Look more closely, though, and you will see strips of color draped over many shoulders. Long narrow cords and wider stoles show membership or affiliations with a wide and increasing variety of groups, including sororities and fraternities, the First-Generation Office, house communities, Phi Beta Kappa, veterans’ associations, and the Native American Program.
“One of the first graduating classes to feature Native students wearing traditional regalia was the Class of 1988,” says N. Bruce Duthu, the Samson Occom Professor and chair of the Department of Native American and Indigenous Studies.
“The reasons motivating the choice to wear traditional Indigenous regalia at graduation are varied but are generally grounded in a desire to celebrate and honor the Indigenous communities and families and the Indigenous teachings that have nurtured, instructed, supported, and sustained these young people throughout their educational journeys, including during their years at Dartmouth.
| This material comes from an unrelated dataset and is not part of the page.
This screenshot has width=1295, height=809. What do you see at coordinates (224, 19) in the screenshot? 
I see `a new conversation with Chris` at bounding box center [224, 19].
The regalia are specific to tribal affiliation and are often designed and produced by the students themselves with guidance and help from their families,” Duthu says.
“Cords and stoles are provided to students by other organizations and offices, as well,” says Kathleen Cunneen, director of New Student Programs in the Office of Student Life, who oversees the undergraduate commencement experience.
Some students may also be processing with walking sticks, carved canes signaling membership in a senior society.
By accessorizing standard regalia, a student sends a visual message: “Please take note. This is important to me.”
Which is why College photographers will once again be on the lookout for these colorful cues as they roam the Green on Commencement weekend.